Quoted passage -
Begin
Thursday, 30 July 2015

Corruption



CORRUPTION

There was someone I knew who works as a Chargeman in one of the Electrical Substation in Kuala Lumpur, Malaysia.

(Click Read More for further reading)

During last Hari Raya “open house” celebration, he boasts that he will insist the contractor which worked at his substation to give him free lunch whenever installation work occurs, otherwise he will stop work.

“Your workers had your lunch, so what, am I an idiot who have to wait for you guys?” he boasts, and I had a sickening feeling hearing that, but I kept quiet.

His work includes monitoring installation work and he got paid for it, nonetheless he still insist on the free lunch as if it is his God-given right to earn it.

The worst part was his father, who seems so proud of his son showing his “power”, was the one who conduct the reading of Islamic prayers during the “open house” celebration.

During the idle talk, the father with the rest of the family laments about Prime Minister Najib corruption accusation, and its impact of causing inflation and price increase, which affected most Malaysian nowadays.

Now you know why Malaysia are so screwed up nowadays.

Will it be in my lifetime to see it all so corrupted like what Sydney Rittenberg saw?



China was indeed a beautiful country and a new adventure. But the stench of hunger, poverty and corruption dampened the young southerner’s enthusiasm. Soon after he and his fellow troops arrived, they met a band of Kuomintang troops who offered to get them some female companionship.


“They told us that for a dollar, they would go to a nearby village and bring back Chinese girls that they could guarantee would be virgins,” Rittenberg says. “For one U.S. dollar, they would just grab some girl — everyone knew about it but nobody did anything to stop it.”


Officials hoarded food, money and supplies while peasants starved and toiled. It was common to see corpses rotting along the roadside. Officials casually joked to him and the other Americans about robbing and torturing people.
End
List of tasks -
- a) In the blog post about corruption, what role did the Chargeman's father have during the "open house" celebration?
- b) Continue the blog post on corruption from its final sentence.

Listed records -
Begin
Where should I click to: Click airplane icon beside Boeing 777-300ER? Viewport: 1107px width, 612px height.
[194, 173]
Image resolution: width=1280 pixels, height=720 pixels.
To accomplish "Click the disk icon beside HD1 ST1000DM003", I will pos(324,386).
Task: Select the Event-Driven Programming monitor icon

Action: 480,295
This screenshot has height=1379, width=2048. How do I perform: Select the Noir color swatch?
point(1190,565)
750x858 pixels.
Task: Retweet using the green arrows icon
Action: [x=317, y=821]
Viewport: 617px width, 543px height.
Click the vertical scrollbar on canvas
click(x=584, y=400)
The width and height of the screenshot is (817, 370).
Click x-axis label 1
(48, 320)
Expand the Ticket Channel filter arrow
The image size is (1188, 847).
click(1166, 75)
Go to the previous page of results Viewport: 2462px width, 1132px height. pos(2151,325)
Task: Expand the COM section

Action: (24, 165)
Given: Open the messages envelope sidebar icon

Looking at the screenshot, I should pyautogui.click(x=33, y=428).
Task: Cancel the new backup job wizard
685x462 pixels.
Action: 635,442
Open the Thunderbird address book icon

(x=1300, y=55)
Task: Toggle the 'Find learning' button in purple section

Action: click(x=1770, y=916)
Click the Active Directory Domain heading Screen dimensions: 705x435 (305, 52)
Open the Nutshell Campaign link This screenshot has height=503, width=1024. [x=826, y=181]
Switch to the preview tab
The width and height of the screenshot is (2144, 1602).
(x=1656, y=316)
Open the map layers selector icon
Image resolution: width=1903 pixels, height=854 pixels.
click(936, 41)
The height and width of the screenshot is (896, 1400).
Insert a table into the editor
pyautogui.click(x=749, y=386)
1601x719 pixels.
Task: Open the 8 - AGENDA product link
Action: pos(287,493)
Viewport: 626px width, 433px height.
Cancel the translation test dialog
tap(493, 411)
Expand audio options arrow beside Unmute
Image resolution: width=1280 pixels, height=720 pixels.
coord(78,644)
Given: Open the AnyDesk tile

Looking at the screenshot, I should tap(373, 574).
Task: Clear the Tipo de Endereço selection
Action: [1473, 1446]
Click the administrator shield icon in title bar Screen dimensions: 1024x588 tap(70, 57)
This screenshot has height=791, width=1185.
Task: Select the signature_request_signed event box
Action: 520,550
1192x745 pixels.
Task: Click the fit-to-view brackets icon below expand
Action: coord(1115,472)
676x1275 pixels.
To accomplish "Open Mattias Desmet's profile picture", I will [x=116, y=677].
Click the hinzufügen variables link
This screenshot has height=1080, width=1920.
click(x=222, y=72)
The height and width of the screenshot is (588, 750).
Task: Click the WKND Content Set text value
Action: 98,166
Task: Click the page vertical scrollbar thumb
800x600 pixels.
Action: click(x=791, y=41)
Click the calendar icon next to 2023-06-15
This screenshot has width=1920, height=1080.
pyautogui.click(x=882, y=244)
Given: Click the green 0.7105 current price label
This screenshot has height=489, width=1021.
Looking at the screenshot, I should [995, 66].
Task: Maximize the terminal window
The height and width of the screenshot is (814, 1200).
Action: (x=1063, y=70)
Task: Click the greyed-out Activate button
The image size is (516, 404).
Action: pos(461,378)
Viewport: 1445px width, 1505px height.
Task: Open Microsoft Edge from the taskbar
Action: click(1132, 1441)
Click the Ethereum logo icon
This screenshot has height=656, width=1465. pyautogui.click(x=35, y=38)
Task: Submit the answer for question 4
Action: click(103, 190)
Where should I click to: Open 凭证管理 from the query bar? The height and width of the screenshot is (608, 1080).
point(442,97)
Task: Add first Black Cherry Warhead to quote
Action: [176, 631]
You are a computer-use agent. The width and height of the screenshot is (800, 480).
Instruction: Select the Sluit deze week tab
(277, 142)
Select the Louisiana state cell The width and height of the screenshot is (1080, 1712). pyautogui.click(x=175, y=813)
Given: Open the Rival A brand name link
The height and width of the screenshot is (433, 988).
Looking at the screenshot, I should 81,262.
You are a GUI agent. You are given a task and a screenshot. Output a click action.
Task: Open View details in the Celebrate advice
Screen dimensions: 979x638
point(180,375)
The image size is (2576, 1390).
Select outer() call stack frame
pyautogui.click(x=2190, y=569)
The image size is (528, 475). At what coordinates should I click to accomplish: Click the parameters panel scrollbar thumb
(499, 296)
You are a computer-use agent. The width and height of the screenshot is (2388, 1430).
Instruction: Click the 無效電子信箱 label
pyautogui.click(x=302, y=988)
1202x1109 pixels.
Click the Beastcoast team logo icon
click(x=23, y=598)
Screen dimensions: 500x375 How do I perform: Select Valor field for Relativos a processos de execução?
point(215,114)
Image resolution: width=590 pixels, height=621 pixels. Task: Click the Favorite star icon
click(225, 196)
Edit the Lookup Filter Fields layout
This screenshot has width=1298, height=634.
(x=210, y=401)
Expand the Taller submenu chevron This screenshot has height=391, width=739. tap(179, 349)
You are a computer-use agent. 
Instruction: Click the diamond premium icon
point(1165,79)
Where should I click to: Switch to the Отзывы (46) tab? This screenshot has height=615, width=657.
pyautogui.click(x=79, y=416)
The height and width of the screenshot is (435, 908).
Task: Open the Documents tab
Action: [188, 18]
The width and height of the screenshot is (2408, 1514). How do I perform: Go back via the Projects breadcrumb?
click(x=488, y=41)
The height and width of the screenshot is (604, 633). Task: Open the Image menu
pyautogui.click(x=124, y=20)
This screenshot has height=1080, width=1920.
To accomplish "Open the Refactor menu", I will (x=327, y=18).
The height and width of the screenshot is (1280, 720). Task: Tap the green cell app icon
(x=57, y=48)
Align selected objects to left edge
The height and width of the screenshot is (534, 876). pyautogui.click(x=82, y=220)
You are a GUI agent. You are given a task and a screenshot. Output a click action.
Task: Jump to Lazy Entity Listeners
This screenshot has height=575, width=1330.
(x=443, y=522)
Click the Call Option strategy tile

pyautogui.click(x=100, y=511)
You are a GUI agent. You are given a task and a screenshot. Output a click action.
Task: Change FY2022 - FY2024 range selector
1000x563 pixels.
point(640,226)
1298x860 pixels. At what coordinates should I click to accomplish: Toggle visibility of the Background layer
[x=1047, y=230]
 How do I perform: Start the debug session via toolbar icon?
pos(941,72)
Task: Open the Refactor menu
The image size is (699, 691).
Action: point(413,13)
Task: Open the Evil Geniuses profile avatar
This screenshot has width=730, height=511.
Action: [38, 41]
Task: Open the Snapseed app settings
End
Answers in order -
- a) He conducted the reading of Islamic prayers.

- b)
“There was no incentive not to be corrupt — you almost had to be,” he reflects. Government employees demanded bribes and kickbacks from common people for the most basic services. “It was routine, people expected it.”

One of the worst experiences was his investigation into the death of a 12-year-old Chinese girl named Li Muxian. A drunk American sergeant ran her down after a night of partying.



The G.I. had picked up a dancing girl at a club the night before, and woke up to find himself AWOL with a splitting headache. He took a few shots of whiskey and drove back to base. He saw Li by the road and thought it would be funny to scare her.


“I said to myself I’m going to see how close I can get to that little slopey girl and goddamn if I didn’t run her over,” the sergeant said in his deposition.


Investigators sent Rittenberg to interview witnesses, including the girl’s father. “Our life is nothing,” the father said. “It is nothing but eating bitterness. She was all we had. We were hoping she would have something better.”


In his report, Rittenberg recommended the Army provide the highest possible compensation, but the assistant claims officer reduced it to $26. Rittenberg was mortified. He told the officer that the Army had reimbursed a villager $150 for a horse not long before.


The officer told him that the estimate was based on burial costs and what a person added to family income. A small child earned no income and needed a just a small coffin, the officer reasoned. A horse has a price tag — a human life doesn’t.


Rittenberg delivered the $26 to the girl’s father, feeling disgusted. Later that day, the man arrived in his office. The peasant had brought $6 back. The American was confused.


The American linguist realized the man saw him as part of the corrupt Chinese bureaucracy. The peasant felt obligated to give a kickback to every official who helped him receive the meager compensation. Rittenberg refused to take the money, and sent the man on his way.



The experience haunted him for years.


It was in Southwest China that Rittenberg began reading local newspapers — including underground newspapers glorifying the exploits of communist guerrillas in the north.


Many newsstands carried these papers secretly, and the locals treated the guerrillas like folk heroes. “They seemed to be practicing honest government, and government that was somewhat democratic,” he says.

Around the same time, Rittenberg befriended several communists. They shared meals, drank together and listened to music. They told him stories about underground revolutionary activities in Shanghai. He requested a transfer to Shanghai for the remainder of his enlistment. His superior officers pulled some strings … and he was on his way.


Shanghai was a bustling international hub. “It was a chamber of horrors to me,” Rittenberg says. It was a decadent town — everything frightening about the corruption in Southwest China was amplified in this port city.


“Nanking Road, which was the main stretch, was always crowded with people,” he says. “Most of them were hookers and their pimps.”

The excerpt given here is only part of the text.